The Event Logs are typically a system administrator's first line of inquiry when trying to troubleshoot problems. Since they are so important, it is also important to see how we can make use of them with WMI. The two major components that we need to be concerned with are the Event Logs themselves and the events contained within each Event Log. We will first focus on properties of Event Logs.

The Win32_NTEventLogFile class represents an Event Log. Table 26-4 contains several Win32_NTEventLogFile properties that can be used to query or modify properties of a Event Log.

Table 26-4. Useful Win32_NTEventLogFile properties

Property	Description
FileSize	Size of the Event Log file in bytes.
LogFileName	Standard name used for describing the Event Log (e.g., Application).
MaxFileSize	Max size in bytes that the Event Log file can reach.
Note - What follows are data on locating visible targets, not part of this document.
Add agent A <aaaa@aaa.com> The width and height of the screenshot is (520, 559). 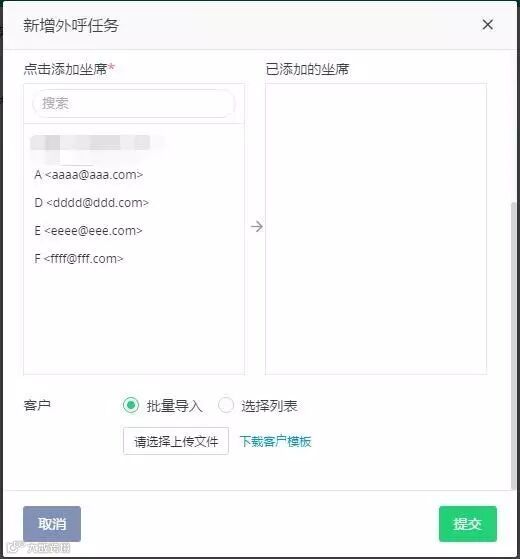[x=89, y=175]
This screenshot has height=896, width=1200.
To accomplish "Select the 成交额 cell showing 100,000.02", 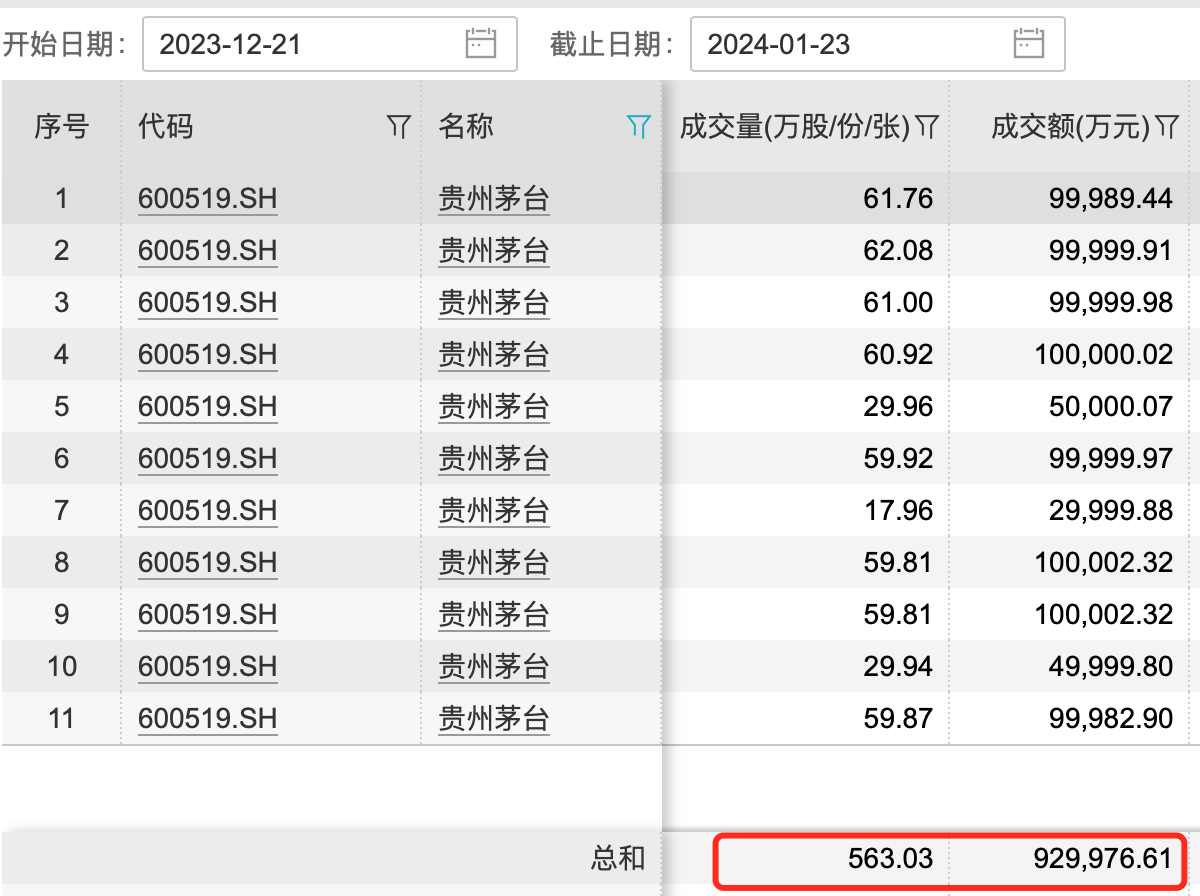I will pos(1103,355).
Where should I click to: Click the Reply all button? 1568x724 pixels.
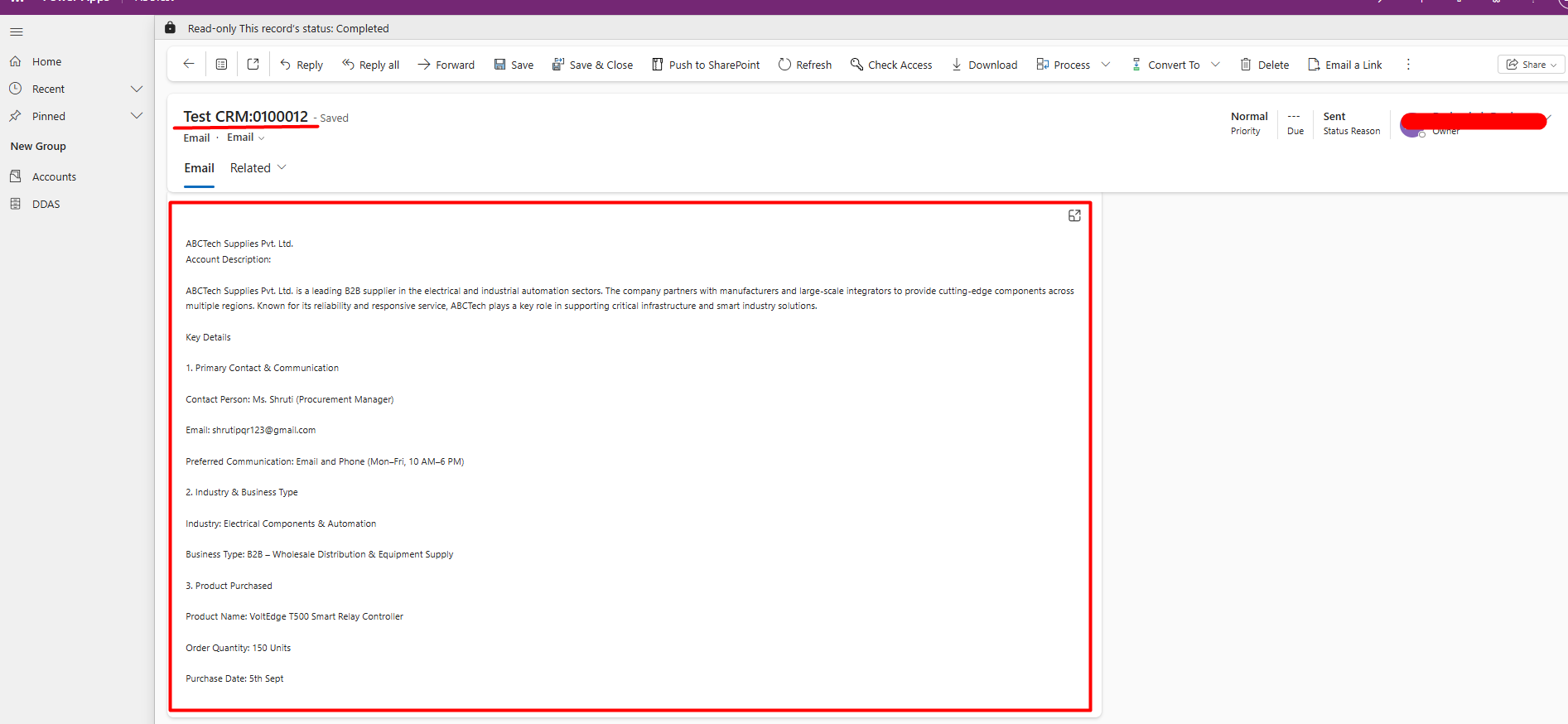(370, 65)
This is a writeable property.
Name	Fully qualified path to the Event Log file.
NumberOfRecords	Total number of records in the Event Log.
OverwriteOutDated	Number of days after which events can be overwritten. This is a writeable property with 0 indicating to overwrite events as needed, 1-365 being the number of days to wait before overwriting, and 4294967295 indicating that events should never be overwritten.
OverwritePolicy	Text description of the overwrite policy (as specified by the OverwriteOutDated property). Can be one of WhenNeeded, OutDated, or Never.
Sources	Array of registered sources that may write entries to the Event Log.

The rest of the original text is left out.